A trio of restauranteurs, including a pair of Flin Flon-born and raised chefs, are planning to bring new and familiar tastes to Main Street later this year.
Owners of the Aurora + Pine Bistro plan to open this fall with a unique menu and a new look, similar to what they have shown during a series of successful pop-ups this year.
Ainslie McIntosh-Stallard and Kelsie Gardner are the cooks behind the venture - Cali Gerbrandt is the front-of-house manager and has handled the group’s social media presence. The trio plan to open up in the now-former site of Mugsy’s Deli, with the menu meant to provide a fresh twist on northern favourites.
The project began in earnest last November. Gardner, who was born in Flin Flon and spent much of their professional life working in kitchens, moved home with Gerbrandt, their partner. Around that time, McIntosh-Stallard, also a Flin Flon local, was preparing to leave her job working as a cook at Flin Flon General Hospital, with a sideline as an event planner and baking cakes.
Neither cook felt satisfied in their work life and both hungered for a change. It was Gardner who struck first.
Early this year, Gardner began hosting pop-ups, where gourmet food not often available in Flin Flon would be on offer for a small number of eaters. Those went over well, but quickly Gardner realized the project needed another set of hands.
“I did a pop-up for Valentine's Day. It went really well, people were interested and I really wanted to get something going - I didn't really know where to go,” they said (Gardner and Gerbrandt are both non-binary and use they-them pronouns.)
“I contacted Ainslie. I knew that she had also gone to school for it.”
“The day Kelsie messaged me, it was the day I put in my two weeks. They didn’t know that,” said McIntosh-Stallard.
“I’d been working in restaurants here in town since I was 15, for as long as I can remember. I went to school in Saskatoon. I was making cakes pretty often - I still do - and was doing weddings and thought ‘I can carry through with this. I can make enough money from this,’ Then I got the message from Kelsie.”
Since that fateful DM, the pop-ups continued, with a new dimension - Gardner, who had previously served as a sous chef for Bonfire Bistro in Winnipeg and attended culinary school at Assiniboine Community College in Brandon, would be the head chef. McIntosh-Stallard, who graduated the culinary arts program at Saskatchewan Polytechnic with honours and worked at several Saskatoon-area restaurants, would be head baker. Together, the three would be able to take on bigger challenges - not just pop-ups, but talk of a permanent restaurant.
“We were so excited. We were feeling the same vibes and stuff. The three of us got together and started talking about locations and what we wanted to do,” said McIntosh-Stallard.

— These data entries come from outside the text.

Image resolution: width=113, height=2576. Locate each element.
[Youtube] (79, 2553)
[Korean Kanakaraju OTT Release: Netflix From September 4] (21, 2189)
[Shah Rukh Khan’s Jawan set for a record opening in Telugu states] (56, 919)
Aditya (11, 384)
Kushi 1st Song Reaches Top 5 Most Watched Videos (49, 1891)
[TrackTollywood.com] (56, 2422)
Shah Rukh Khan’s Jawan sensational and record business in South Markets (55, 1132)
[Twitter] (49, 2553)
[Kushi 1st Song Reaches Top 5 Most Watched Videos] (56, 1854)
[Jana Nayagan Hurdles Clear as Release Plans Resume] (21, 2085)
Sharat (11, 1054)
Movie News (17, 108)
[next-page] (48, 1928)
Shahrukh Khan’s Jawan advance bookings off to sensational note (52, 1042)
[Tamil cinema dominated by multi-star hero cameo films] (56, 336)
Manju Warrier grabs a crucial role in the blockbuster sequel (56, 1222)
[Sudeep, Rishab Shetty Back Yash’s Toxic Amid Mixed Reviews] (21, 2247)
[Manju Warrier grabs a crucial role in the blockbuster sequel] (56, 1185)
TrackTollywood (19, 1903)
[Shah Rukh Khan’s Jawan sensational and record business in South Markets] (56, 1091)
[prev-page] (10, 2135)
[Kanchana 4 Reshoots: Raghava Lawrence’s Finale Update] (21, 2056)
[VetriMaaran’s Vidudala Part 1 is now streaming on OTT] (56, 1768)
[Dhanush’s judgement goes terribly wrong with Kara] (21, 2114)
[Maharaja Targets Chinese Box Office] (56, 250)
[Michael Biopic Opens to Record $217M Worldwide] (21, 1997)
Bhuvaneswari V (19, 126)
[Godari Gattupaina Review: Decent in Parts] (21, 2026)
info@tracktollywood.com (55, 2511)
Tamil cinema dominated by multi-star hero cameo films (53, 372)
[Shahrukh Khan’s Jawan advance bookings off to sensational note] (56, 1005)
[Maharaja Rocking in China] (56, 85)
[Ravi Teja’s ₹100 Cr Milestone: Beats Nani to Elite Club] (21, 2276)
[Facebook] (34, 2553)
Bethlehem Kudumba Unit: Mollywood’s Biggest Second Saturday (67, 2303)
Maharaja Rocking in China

“It started out just as us going, ‘We’re going to do pop-ups.’ Every few weeks, we’d just rent out a space and cook out of there. Then as that went on, we were just like, ‘Let’s just do it. Let’s have a restaurant,’” Gardner said.
Finding a permanent location proved to be harder than anticipated, with a few locations being looked at uptown. When Mugsy’s came onto the market earlier this year, the trio jumped at the chance to buy it.
With that part done, finding suppliers for food and decor, contractors for renovations and grant funding is the next step. The trio received some funds through an entrepreneurship contest with Community Futures Greenstone - that helped take care of the down payment and further costs.
The business will feature a new look and new faces - none of the three have had experience owning a restaurant. On top of that, Gardner and Gerbrandt stand to become the first non-binary business owners in Flin Flon’s nearly century-long history.
Together, the trio plan to remodel Mugsy’s and open it back up as early as this September with a new menu and a new idea in mind - centring the place around what McIntosh-Stallard called “elevated favourites”, familiar dishes with interesting twists.
“We're not going to dive into total French cuisine or that kind of thing. We're definitely sticking with stuff that people know, but it's elevated from what they know,” she said.
“We wanted it to be northern and we wanted to keep it so that we’re staying true to our roots. That’s huge. I think for all of us, we want it to be familiar to Flin Flon - we want it to be a new Flin Flon favourite.”
“Somewhere where you go and don’t want to leave,” Gerbrandt said.
Other plans are still nebulous - weekend brunches are on the table, as are other features - but the owners want their new location to become a well-ingrained part of uptown Flin Flon.
“The stuff we've heard is like, ‘I've been waiting for years for food like this or drinks like this - I don't have to travel five hours for this,’” said McIntosh-Stallard.
“We are excited for other people to be excited for the atmosphere, excited for the food, excited for having something to do, especially since most people are going to be week-on-week-off now - when they come back, they're going to want something to do on their days off.”